東北地方の企業の広報誌で紹介されていた大阪屋さんの記事の中の、小さな写真に目が釘付けに。
子供の頃の「ふきよせ」とは「違うけれど、同じ!」という思いで、
大阪屋さんのご主人にお話をお聞きしたい、それだけのために弘前へ出かけたのですが、
弘前まで行ったからこその、さらなる発見もありました。


「冬夏」も「竹流し」(右)も献上菓子でした。どちらもごまかしの効かない、菓子の深い歴史を思わせる菓子です。
大阪屋さんは、1614年からの大坂冬の陣・夏の陣の後、弘前へのがれて来る以前のこと
大阪でのことは、激動の時代でしたし、不明のようにおっしゃっていましたが、
大阪で武家の家柄だったのでは?と想像します。武家のたしなみとしての茶の湯、
それにつらなる菓子づくりを、大阪屋さんのご先祖もされていたのではないでしょうか?
「冬夏」の命銘の由来も、「冬の陣、夏の陣を忘れるな」とお聞きし、ご祖先のご苦労が偲ばれます。

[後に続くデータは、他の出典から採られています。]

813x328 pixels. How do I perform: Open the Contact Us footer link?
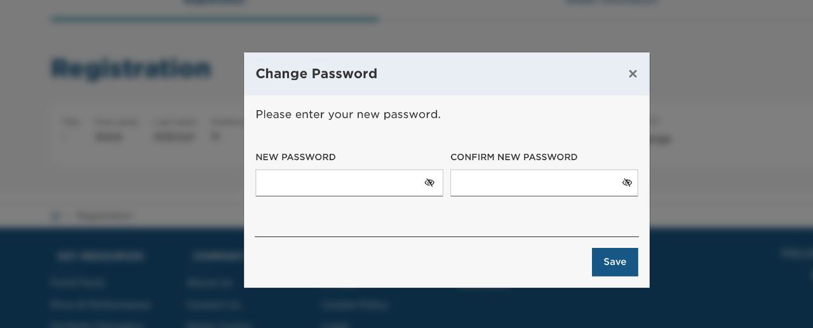[213, 305]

また、激動の時代を乗り越えて、菓子づくりに携わってきた大阪屋さんのご先祖にとって、
この菓子は、その特別な思いを託すにふさわしい菓子だったということでしょうか?
ご主人によれば、この菓子は一般には「かるやき」と呼ぶのだそうで、
その製法を伺ってみれば、昔ながらのまったくの手作業と勘で、手間と時間のかかるものです。

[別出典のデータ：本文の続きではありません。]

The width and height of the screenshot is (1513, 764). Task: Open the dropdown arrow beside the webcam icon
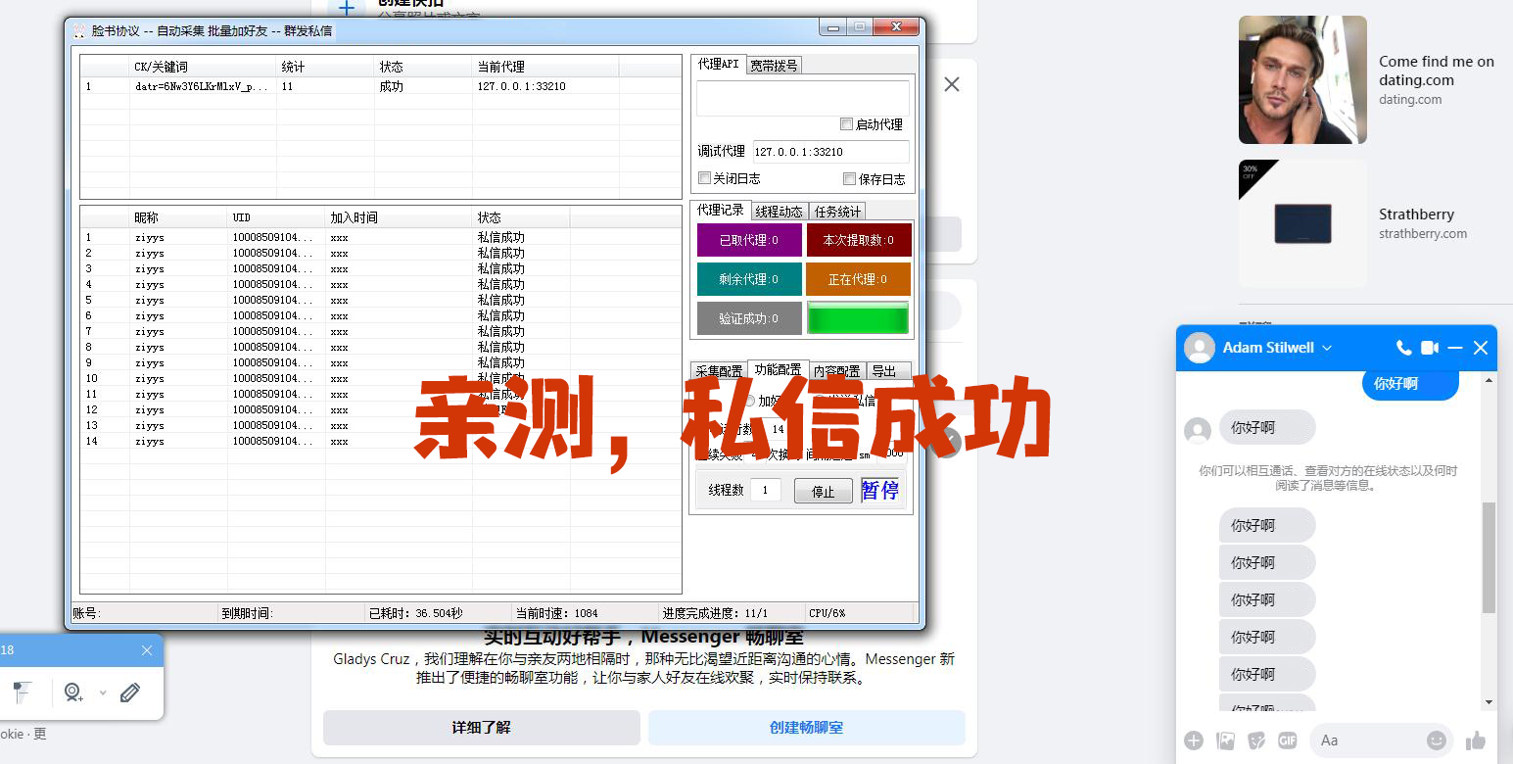[103, 692]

昔ながらの製法だけに、この菓子の特徴や、その食感を生み出す工程がよくわかりました。
また、シンプルではありながら、この製法を今、そのままできるお菓子屋さんは少ないのでは?と思え、
この種の菓子が絶えてしまっている所以も理解できるように思いました。
献上用として、常に種を準備し、ご注文のあった時には、すぐに仕上げて納められるようにされていた
とお聞きし、ほんとうに頭が下がる思いがしました。
近年旧藩主家からのご注文も減ったため、作業が途絶えることによって、技術が絶えることがないよう
店売りもするようになったそうです。長いうちには、米の質が落ちて、つくることができない時もあったとか。

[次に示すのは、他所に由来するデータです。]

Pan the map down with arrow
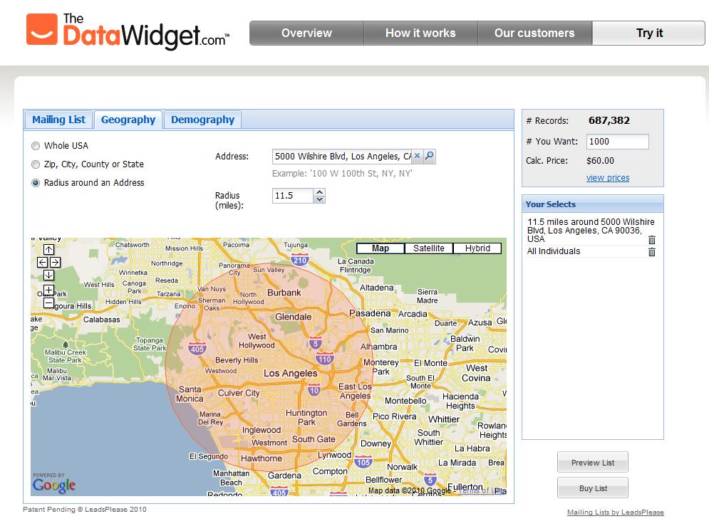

大阪屋さんが絶やすことなく、少なくとも江戸中期からの製法を保っていらしたことで、
長岡などでは庶民の菓子として残っていた、そのルーツに出会うことができました。
各地で消えたこの「かるやき種」の菓子のひとつ、私の「ふきよせ」への疑問もとけたわけです。

そして、もうひとつ。店頭に並ぶ「うば玉」にも心底驚きました。
私の思い出の越後のお菓子が2つも、店頭のショウケースの中に現役で並んでいるわけですから!
初めて訪れたお菓子屋さんなのに、親しく感じられ、不思議な気持ちになりました。
「うば玉」は平戸でも、松浦家所蔵の『百菓の図』より、最近になって、再現されていると聞きます。
同じ菓子が、旧加賀藩地域では「千歳」、越後小千谷では「千歳」とも「うば玉」とも呼ばれており、
日本海側の交易は、こうした古い菓子たちの分布によっても、感じることができます。
*
軽くさっくり、でも口の中ではかなく消えていく「冬夏」は、餅菓子の究極のように感じます。
この忘れがたい菓子に、いろいろなことを教えられました。
そして、なにより、大阪屋さんへ敬意を表したいと思います。

創業寛永七年(1630)。弘前城近くに店を構える。
一番上の写真の「冬夏」の後ろは、韓菓の「油菓」。